Managing workflows as first class resources

54 views
Skip to first unread message

Simon Opper

unread,
Feb 9, 2022, 9:51:04 PM2/9/22
to topbrai...@googlegroups.com, David Habgood, Rob Atkinson, Marcus Jowsey, Jamie Feiss
Hi TQ crew

I've posted a few comments and questions lately about saved layouts, queries and user data in general. These are aimed at being able to manage the deployment of these resources over large user bases, across multiple dev/test/prod instances and corresponding explorer instances.

I'd like to just follow up on this user data theme with a further suggestion to consider in your future roadmap.

That is providing EDG admin tools to manage workflow data as first class resources.

As with layouts and searches being able to manage them as decoupled resources in my view would give much more scalability in EDG.

A few use cases and thoughts:

  1. ability to back up a set of workflow data for a graph independently of the content graph
  2. delete a urn content graph and redeploy it after refactoring with the ability to re-instate the workflow data associated with it
  3. ability to move the workflow data associated with a graph e.g.  urn:x-evn-master:example_datagraph  to a new graph e.g. urn:x-evn-master:example_datagraph_with_same_content which is perhaps a clone, or dev/test/prod versions on other servers to perform testing or perform updates.
  4. versioning and history of workflows - this is a bit on an edge case that follows by extension. I didn't have a need for this. However, I could see it being of use in some cases where full provenance is required.
Items 1 to 3 would get constant use from our team in our larger projects.

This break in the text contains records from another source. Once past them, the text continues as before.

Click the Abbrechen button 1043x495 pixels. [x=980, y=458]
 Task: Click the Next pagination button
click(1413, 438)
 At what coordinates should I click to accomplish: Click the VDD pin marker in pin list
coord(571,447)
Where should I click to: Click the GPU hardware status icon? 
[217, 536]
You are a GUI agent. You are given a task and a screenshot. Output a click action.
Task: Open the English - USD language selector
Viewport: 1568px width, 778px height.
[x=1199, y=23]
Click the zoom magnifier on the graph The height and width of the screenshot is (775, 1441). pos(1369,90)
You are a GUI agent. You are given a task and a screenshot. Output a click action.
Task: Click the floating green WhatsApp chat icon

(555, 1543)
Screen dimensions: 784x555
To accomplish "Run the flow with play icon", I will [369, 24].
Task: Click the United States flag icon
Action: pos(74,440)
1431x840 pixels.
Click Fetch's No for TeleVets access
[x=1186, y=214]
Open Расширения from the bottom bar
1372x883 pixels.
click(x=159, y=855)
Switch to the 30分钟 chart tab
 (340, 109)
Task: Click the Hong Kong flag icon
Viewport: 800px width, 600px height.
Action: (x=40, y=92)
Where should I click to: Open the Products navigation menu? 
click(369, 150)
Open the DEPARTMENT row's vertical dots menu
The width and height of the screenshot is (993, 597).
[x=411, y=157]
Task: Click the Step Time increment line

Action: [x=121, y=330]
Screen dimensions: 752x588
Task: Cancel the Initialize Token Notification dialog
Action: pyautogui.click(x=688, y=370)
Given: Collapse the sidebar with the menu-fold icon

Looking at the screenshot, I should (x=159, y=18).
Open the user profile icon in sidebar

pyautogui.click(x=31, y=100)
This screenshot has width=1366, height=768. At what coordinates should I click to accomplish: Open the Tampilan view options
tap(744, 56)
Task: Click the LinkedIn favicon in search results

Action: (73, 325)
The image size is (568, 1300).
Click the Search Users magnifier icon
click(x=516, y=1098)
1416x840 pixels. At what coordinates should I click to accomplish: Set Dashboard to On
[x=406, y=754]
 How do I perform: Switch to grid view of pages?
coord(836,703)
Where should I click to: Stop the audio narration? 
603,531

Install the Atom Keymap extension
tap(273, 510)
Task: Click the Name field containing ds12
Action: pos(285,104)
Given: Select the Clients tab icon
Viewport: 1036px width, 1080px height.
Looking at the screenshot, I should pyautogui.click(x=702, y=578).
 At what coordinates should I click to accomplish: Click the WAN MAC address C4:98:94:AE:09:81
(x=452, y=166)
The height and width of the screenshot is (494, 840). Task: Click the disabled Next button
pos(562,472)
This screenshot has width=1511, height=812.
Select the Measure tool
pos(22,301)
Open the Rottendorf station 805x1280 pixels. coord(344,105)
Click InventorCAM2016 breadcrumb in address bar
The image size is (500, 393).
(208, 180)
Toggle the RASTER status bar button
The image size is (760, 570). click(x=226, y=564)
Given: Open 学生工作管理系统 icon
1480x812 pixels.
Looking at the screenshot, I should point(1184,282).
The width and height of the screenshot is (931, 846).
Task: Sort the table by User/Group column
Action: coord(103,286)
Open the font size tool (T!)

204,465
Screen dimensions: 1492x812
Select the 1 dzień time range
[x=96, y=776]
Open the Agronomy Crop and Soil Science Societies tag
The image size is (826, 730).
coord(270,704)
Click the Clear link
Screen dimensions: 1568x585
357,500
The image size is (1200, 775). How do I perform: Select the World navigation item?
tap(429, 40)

Currently, we've developed workarounds that use RDFx via python to extract all workflow data, which provides some degree of independent backup. However, we haven't yet attempted to solve the issue of re-deploying workflow data back into EDG graphs. 

We have wondered what your roadmap for git integration is and that perhaps workflow data can be included in git integrations to support some of the above goals. 

A side note here:  it would be great to have direct functionality to merge and commit the changes made in an EDG urn graph back into the local(disk) or database system files.  These service functions exist and we exploit them, but why isn't it supported in EDG directly?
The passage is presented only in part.